You may find it easier to just take out the curve of the cutting edge on the corner of the grinding wheel so that it presents similar to a tipped masonry drill


----------



## Tinbasher (10 Mar 2013)

What cutting lube are you using?


----------



## jasonB (10 Mar 2013)

A lot of people say stone the edge of the drill to give zero or negative rake, never bothered myself though if you have the option to drill with the lathe or mill that will avoid the quill being drawn down if the drill grabs. Drilled several holes this weekend into both brass and bronze 1/4" pilot, then 7/16 or 1/2" finish and no snatches.

Don't need any cutting lube for brass


----------



## Richard T (10 Mar 2013)

Thanks for all the replies folks.

I use suds. Don't know what sort - probably ex Rover. :-" But as Jason says I thought that I had heard that brass doesn't need it. 

I haven't tried it in the lathe Jason as haven't got a vertical slide yet but I think I will try the drill modification first. 

I found that the drill size for 7/16" acme tap is 3/8". Now all I need to do is work out the drill size for 1/2" and 5/8" acme taps and go ahead and find the drills that need modifying. At least they are all the same at 10 tpi.


----------



## CHJ (10 Mar 2013)

Take care with 'ACME' definition.

ACME (USA)
Stub ACME (USA)

If all your thread stock _is_ 10 TPI across all diameters then you should be able to work out your tapping size from here


----------



## jasonB (10 Mar 2013)

Can you not clamp the cap to your faceplate to drill It in the lathe. That would Also allow you to use a small boring bar or slot drill to cut the hole to final size if you don't have the right size drill bits.


----------



## AES (11 Mar 2013)

@Richard T:

The brass you're trying to drill must be "hard" rather than the usual "half hard". As per Tubal Cain's "Model Engineer's Handbook" you can stone (or grind) off the top angle of the drill. I've done this (rarely, I seldom find it necessary) and if you can use an off hand grinder (and if the drill is a reasonable/seeable dia) then it's quite easy to put the proper angle back again afterwards. I've heard that people who use brass regularly keep a set of drills prepared especially for that purpose.

But whatever you do do NOT try the new (ish) "4 facet" drills as these "grab" and pull the drill into the work with unpleasant consequences.

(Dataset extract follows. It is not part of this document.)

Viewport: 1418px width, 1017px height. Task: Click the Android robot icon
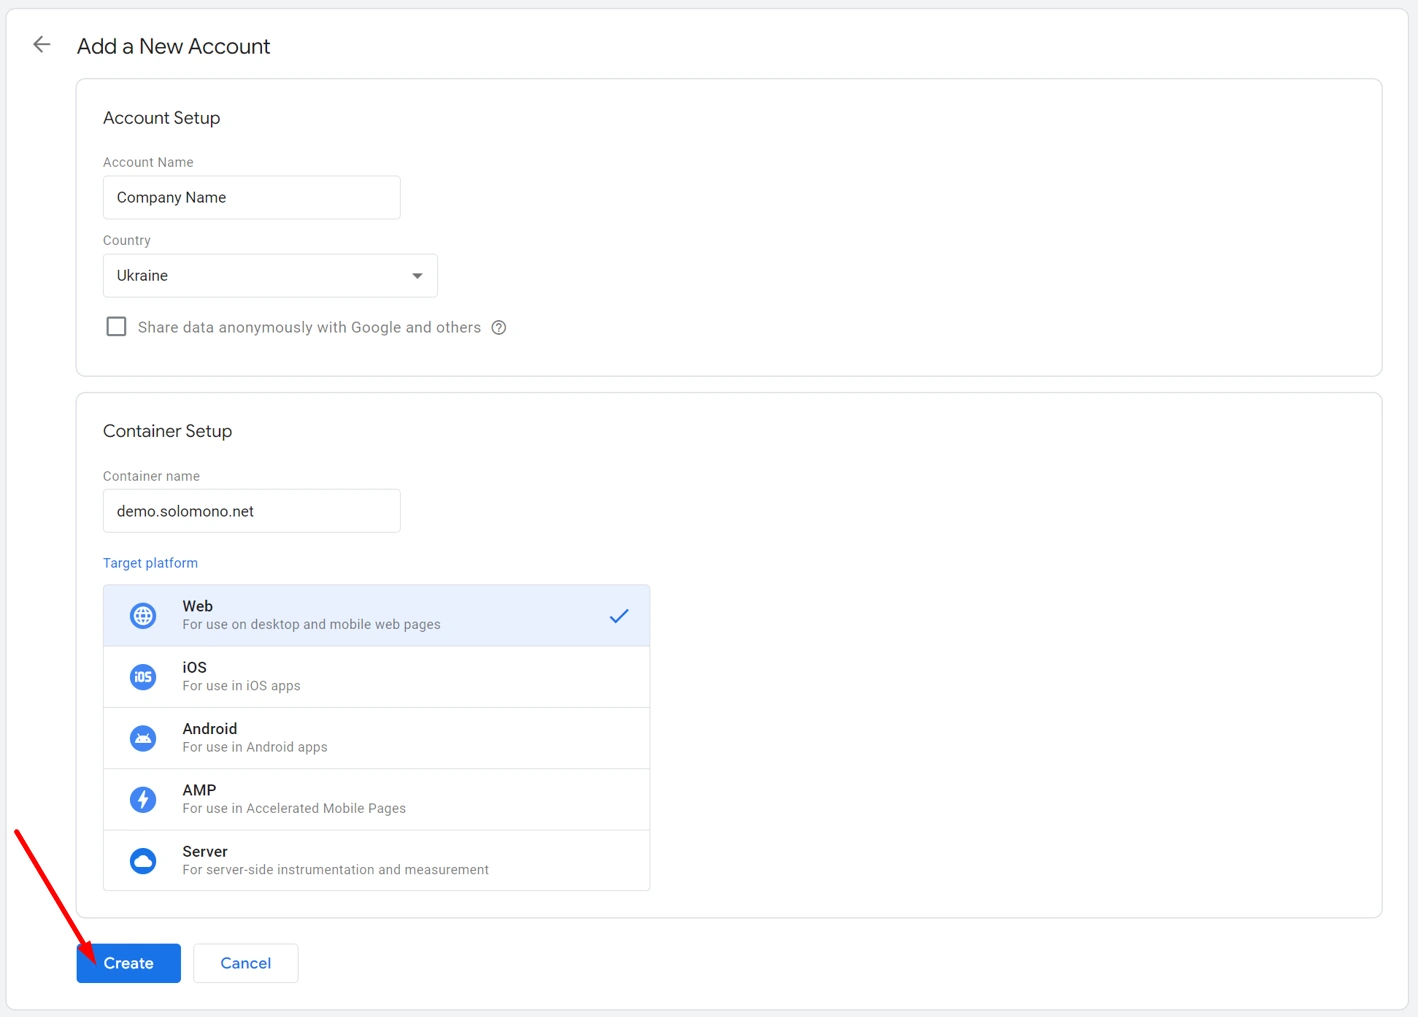pyautogui.click(x=143, y=738)
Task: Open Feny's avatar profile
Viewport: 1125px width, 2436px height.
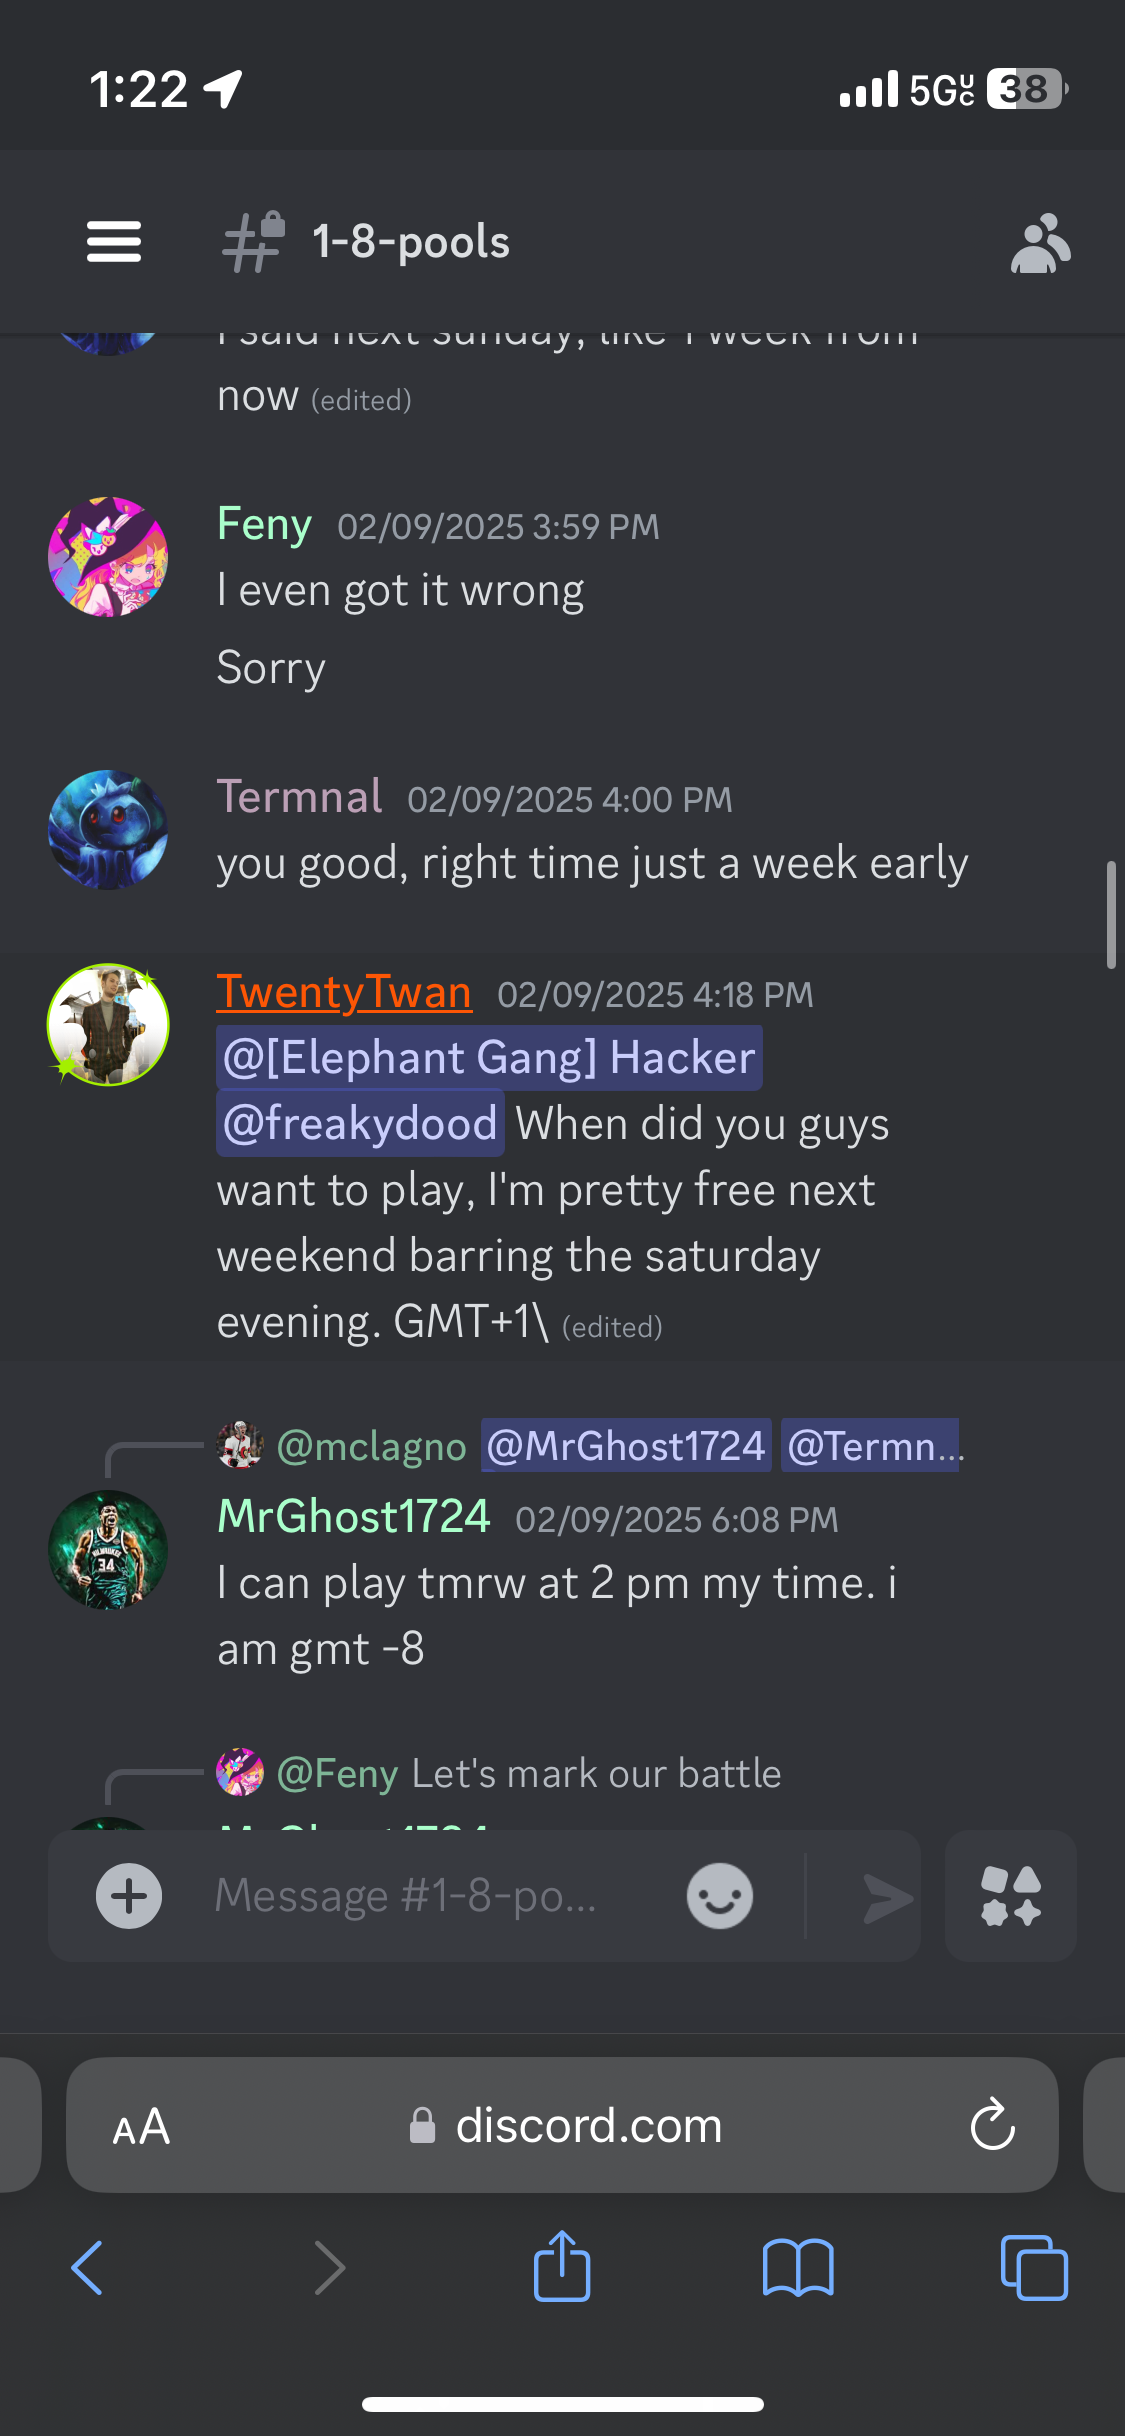Action: click(x=108, y=557)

Don't want to teach granny to suck eggs but don't forget that when doing any sort of machining on any sort of brass it's quite normal for tiny chips to come off the work very fast, and they go all over the place, including you. Being non magnetic it would be a very painful experience to get such a chip out of you eye (my wife got VERY fed up with me because without realising it I got a few chips down my shirt front when maching some brass - I sit at my lathe - and lo and behold, when I went to bed that night they ending up sharing the bed with us! She was NOT very impressed ;-) ).

Also, everyone says that you don't need lubricant when machining brass and that's true, you don't, but I have found that brushing either a drop of paraffin or WD 40 on the job does help to at least reduce that awfual "squealing" noise that brass often makes.

Hope that helps.

Krgds
AES


----------



## CHJ (11 Mar 2013)

AES":3044q6q2 said:


> ......But whatever you do do NOT try the new (ish) "4 facet" drills as these "grab" and pull the drill into the work with unpleasant consequences.
> .....but I have found that brushing either a drop of paraffin or WD 40 on the job does help to at least reduce that awfual "squealing" noise that brass often makes.
> ....




You don't need a 'grabby' drill to frighten the daylights out of you, my first lesson in the perils of brass drilling was when a very large (250 X 150 X 250mm) block of brass in the form of an S Band Waveguide Choke climbed up a drill and spun round before flying a good 2mtrs (all in old money in those days of course) when the drill snapped. That was the day that I learnt that the niece sample of brass that had machined far easier than the other half dozen had its own perverse ways of causing agro.
And another one for a splash of paraffin to calm and cool things down.


----------



## Richard T (11 Mar 2013)

Thanks for the heads up Chas - though I think they will be right, all coming from this supplier: 

http://www.rdgtools.co.uk/acatalog/ACME ... HAND_.html

No idea of the country of origin of course, and the price is a bit of a worry. (Very cheap) 

Jason - I have thought about turning (boring) the hole and about cutting the female thread in it. I could cut a square thread this way. I think that Norris must have made them like that; I can't think of any other way. 
But not having had much use of the lathe I have no idea what I am doing. Balancing it for a start - ??? Not even sure if we have a face plate come to think of it. 
In the future I hope to learn all about it. (I have the relevant books). I want to make adjusters eventually and make them well but for drilling and tapping these first two lever caps I will do the best I can with drills and hand taps. Then the big adventure will be turning and threading the screws: don't mind so much if I scrap a few of those.  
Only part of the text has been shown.